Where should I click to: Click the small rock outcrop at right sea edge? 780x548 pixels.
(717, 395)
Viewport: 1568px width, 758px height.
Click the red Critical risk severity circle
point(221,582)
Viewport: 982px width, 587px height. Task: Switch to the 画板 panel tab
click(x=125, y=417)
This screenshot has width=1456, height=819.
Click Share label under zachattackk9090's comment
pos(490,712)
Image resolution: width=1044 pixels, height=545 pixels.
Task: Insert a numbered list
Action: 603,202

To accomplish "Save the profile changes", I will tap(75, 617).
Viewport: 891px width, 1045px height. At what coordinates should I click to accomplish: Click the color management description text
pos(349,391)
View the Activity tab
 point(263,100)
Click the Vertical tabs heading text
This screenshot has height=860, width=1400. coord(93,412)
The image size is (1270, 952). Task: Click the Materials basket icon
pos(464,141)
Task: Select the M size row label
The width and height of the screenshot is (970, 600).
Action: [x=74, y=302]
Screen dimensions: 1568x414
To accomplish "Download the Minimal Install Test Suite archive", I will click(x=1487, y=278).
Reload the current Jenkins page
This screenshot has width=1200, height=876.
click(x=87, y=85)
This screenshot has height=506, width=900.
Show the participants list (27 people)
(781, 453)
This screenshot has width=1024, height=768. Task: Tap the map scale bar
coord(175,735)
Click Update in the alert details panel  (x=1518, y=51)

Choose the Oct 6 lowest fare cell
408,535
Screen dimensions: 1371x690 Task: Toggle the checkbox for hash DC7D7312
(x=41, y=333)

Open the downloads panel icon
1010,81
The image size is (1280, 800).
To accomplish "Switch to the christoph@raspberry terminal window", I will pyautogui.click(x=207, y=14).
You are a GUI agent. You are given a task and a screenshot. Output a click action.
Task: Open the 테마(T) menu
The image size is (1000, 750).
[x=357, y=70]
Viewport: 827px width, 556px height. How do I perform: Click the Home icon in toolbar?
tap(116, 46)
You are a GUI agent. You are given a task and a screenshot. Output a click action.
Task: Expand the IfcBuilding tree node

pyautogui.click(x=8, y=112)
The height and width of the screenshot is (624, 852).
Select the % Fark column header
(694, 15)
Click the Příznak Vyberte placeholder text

☆ ☆ ☆ ☆ ☆ ☆ ☆

▶ Your assignment
Which lines run from the one containing "The height and" through the end of the material? Output them exactly.

▶ Response box
The height and width of the screenshot is (624, 852).
Select the % Fark column header
(694, 15)
Click the Příznak Vyberte placeholder text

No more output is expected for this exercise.